Thursday, September 25, 2008

Laoshi hao


Whoever thought it would be a good idea to put me in charge of 54 Chinese seven-year-olds is nuts. Well-intentioned, but nuts.

I spent a while just now trying to think of a comparably farcical and incompetent pedagogical exercise, but can't.

I totally had a lesson plan, I swear. It just didn't make much sense when I was faced with a gaggle of squirming kids whose language I couldn't speak, as I tried to explain the finer points of English conversation (we got as far as "Hello! How are you?" "My name is..." and, inscrutably, "Good afternoon!" but things started to fall apart at "I'm very good."). The young'uns were tickled pink to have a foolish foreigner in their midst, and liked repeating things in unison, but weren't too into the whole dialogue thing.

In my (feeble) defence, when we arrived at the school we spent a couple of hours of hashing out our roles for the next couple of months and were then told we would just be introducing ourselves to the students.
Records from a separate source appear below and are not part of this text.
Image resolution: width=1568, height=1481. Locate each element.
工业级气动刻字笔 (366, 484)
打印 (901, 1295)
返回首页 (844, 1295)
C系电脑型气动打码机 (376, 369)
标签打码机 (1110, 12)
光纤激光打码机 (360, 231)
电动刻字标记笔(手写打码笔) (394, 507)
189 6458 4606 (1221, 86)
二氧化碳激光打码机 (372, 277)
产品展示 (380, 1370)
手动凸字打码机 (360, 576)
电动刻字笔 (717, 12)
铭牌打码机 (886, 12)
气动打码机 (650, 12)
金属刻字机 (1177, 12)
So as we stood in front of a sea of smirking faces and my partner turned to me and told me we had half an hour left and should maybe teach them something, I cried a little inside.
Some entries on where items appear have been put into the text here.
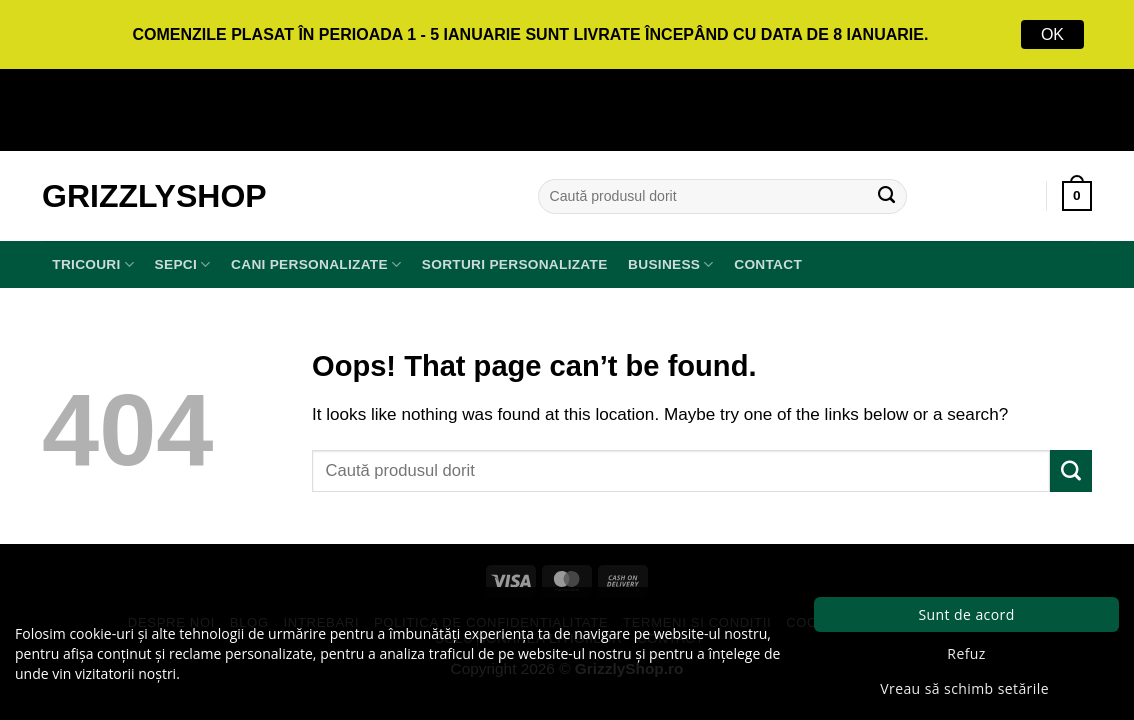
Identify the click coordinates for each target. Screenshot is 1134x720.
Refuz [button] (966, 653)
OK (1052, 34)
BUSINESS (671, 264)
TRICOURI (93, 264)
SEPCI (183, 264)
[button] (1077, 196)
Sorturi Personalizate (515, 264)
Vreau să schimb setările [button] (964, 688)
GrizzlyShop (154, 196)
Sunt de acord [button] (966, 614)
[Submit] (887, 196)
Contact (768, 264)
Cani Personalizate (316, 264)
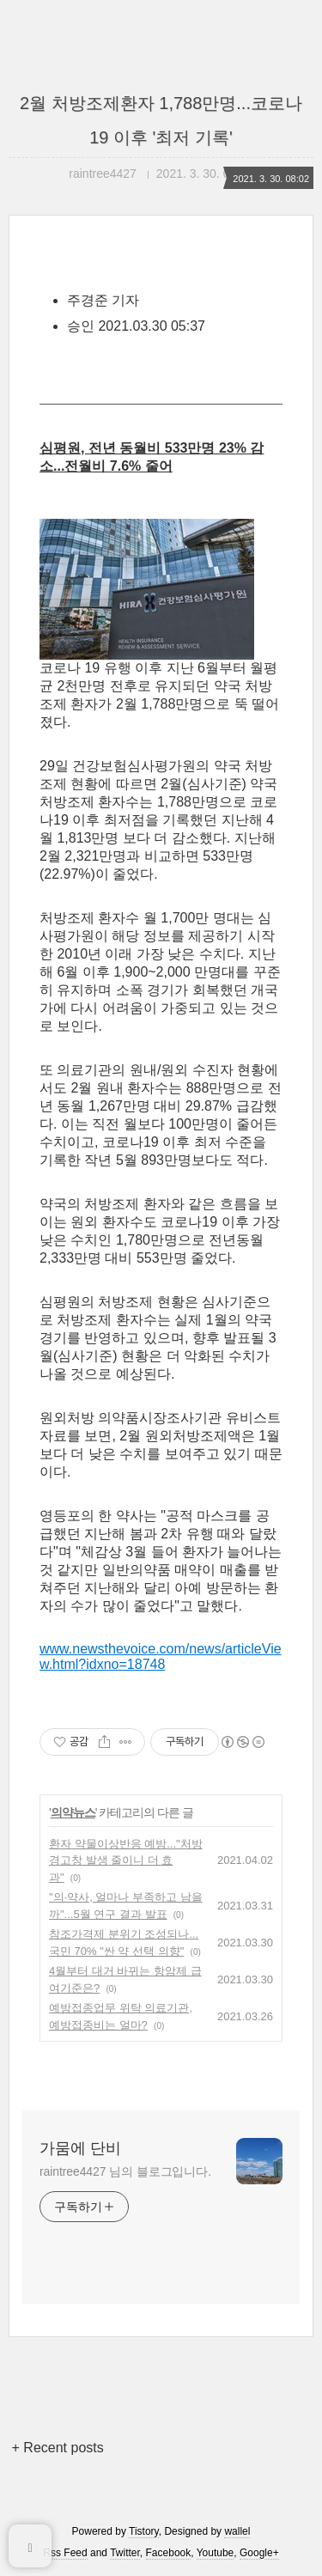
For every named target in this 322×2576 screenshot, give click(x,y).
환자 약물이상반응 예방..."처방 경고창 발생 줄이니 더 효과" (126, 1860)
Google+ (259, 2553)
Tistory (144, 2531)
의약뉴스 (73, 1812)
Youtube (215, 2553)
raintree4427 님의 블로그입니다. (125, 2171)
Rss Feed (65, 2553)
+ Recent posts (58, 2447)
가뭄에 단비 (80, 2148)
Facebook (168, 2553)
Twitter (125, 2553)
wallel (237, 2531)
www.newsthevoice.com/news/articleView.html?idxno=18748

It could have been worse, I think. No one ran from the room crying when they discovered they were being taught by a cretin. And my partner, who, um, did a lot of translating, knows the Mandarin equivalent of, "Shut up and sit still, for the love of all things holy" much better than I. But somehow I don't think we kindled a lasting love of the English language in the adorable rapscallions' hearts.
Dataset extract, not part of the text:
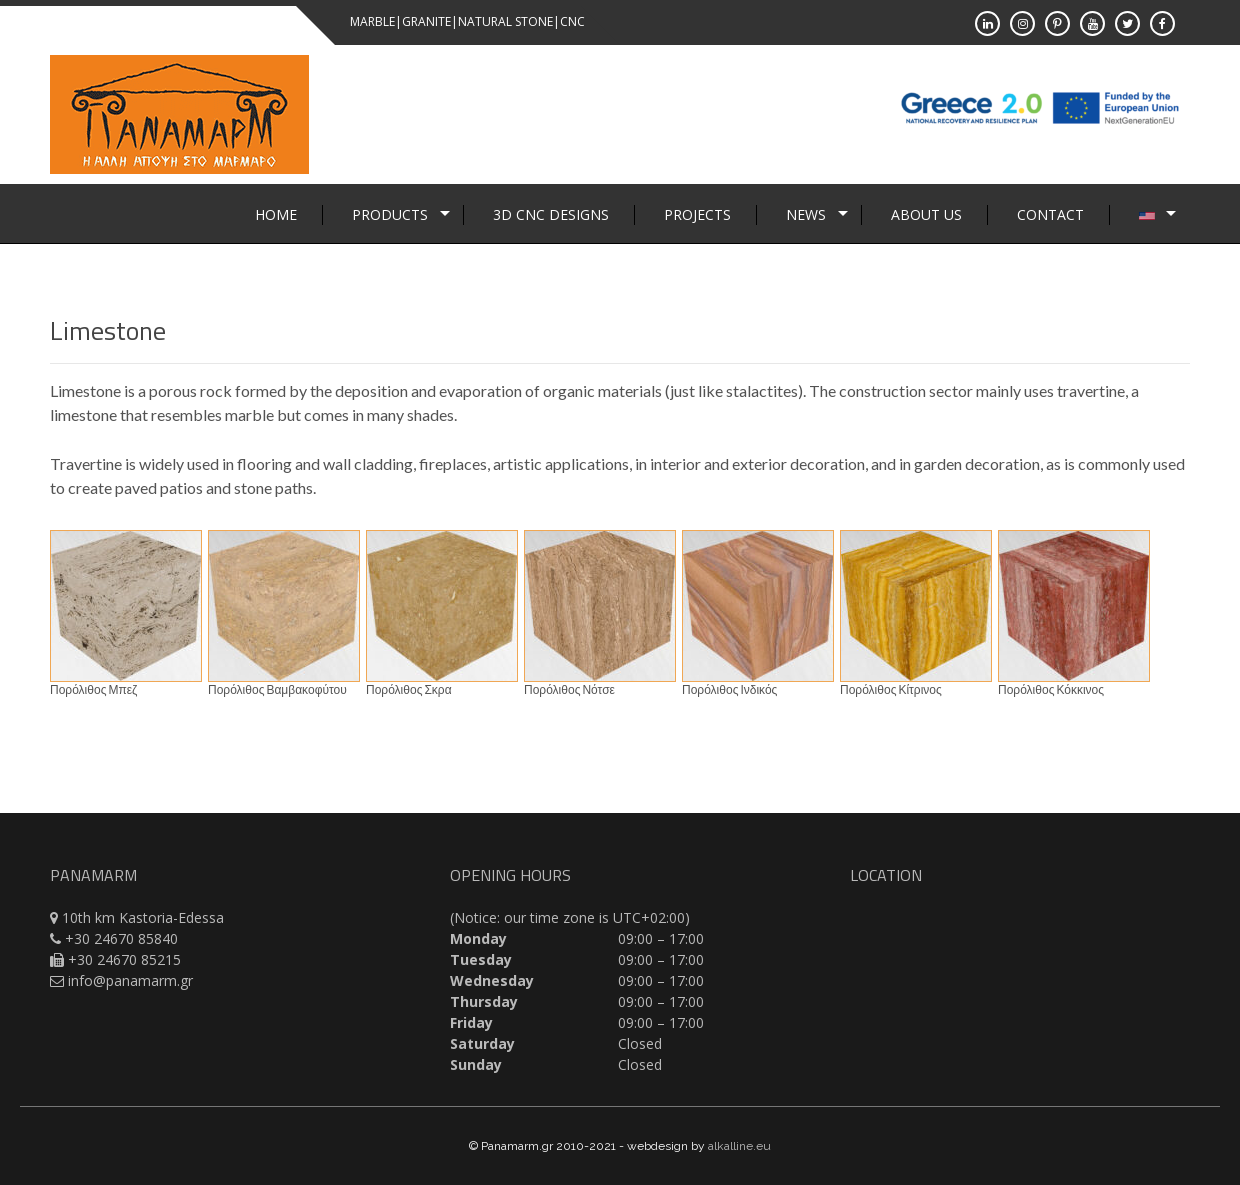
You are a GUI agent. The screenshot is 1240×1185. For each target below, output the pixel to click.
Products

Maybe it will be better next time. They're very excited at the prospect of getting Yingwen names, blissfully ignorant as they are of the language's colonial baggage.

In the meantime, I'm going to go buy valium in bulk.

1 comment:

Micah Sittig said...

Hah, a local teacher would never agree to that so tell them you won't teach without a lesson plan and that the students should sing a song or play a game or something.